GIVEN DATA
-- Start --

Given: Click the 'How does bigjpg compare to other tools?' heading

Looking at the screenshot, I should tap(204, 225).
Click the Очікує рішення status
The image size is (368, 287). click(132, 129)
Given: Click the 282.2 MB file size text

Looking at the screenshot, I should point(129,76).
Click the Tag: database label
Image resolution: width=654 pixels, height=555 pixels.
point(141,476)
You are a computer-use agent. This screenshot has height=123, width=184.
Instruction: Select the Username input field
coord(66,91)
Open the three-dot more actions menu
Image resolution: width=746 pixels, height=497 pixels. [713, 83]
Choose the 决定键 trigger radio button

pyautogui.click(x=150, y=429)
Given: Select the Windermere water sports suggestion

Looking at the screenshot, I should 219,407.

-- End --
-- Start --

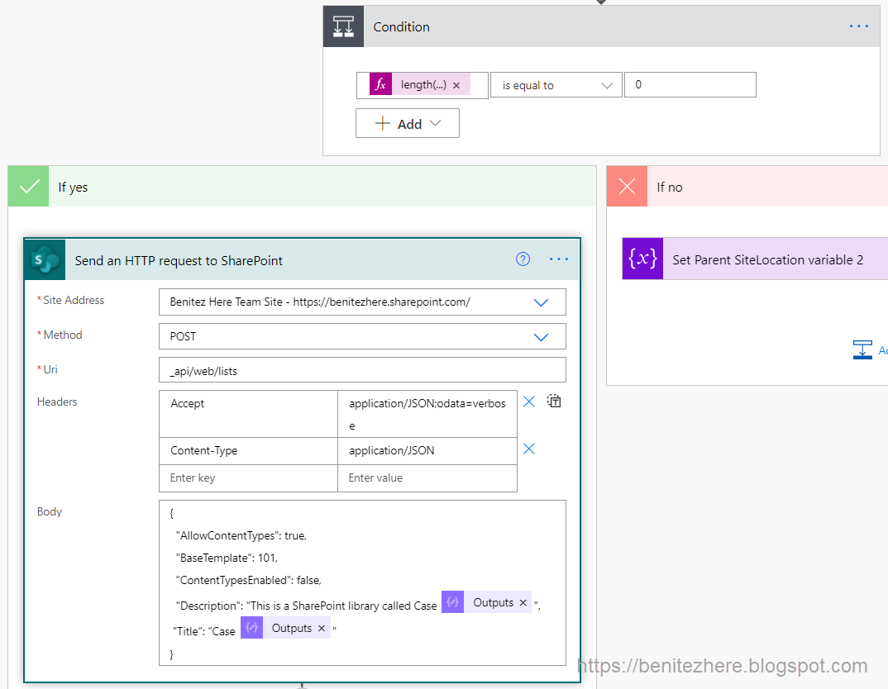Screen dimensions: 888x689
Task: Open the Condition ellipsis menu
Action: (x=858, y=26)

-- End --

WHAT TO PRODUCE
Repeat the rows above word for word, beginning with the line containing "Given: Click the 'How" and ending with the line containing "Looking at the screenshot, I should 219,407.".

REPLY TO THE TASK
Given: Click the 'How does bigjpg compare to other tools?' heading

Looking at the screenshot, I should tap(204, 225).
Click the Очікує рішення status
The image size is (368, 287). click(132, 129)
Given: Click the 282.2 MB file size text

Looking at the screenshot, I should point(129,76).
Click the Tag: database label
Image resolution: width=654 pixels, height=555 pixels.
point(141,476)
You are a computer-use agent. This screenshot has height=123, width=184.
Instruction: Select the Username input field
coord(66,91)
Open the three-dot more actions menu
Image resolution: width=746 pixels, height=497 pixels. [713, 83]
Choose the 决定键 trigger radio button

pyautogui.click(x=150, y=429)
Given: Select the Windermere water sports suggestion

Looking at the screenshot, I should 219,407.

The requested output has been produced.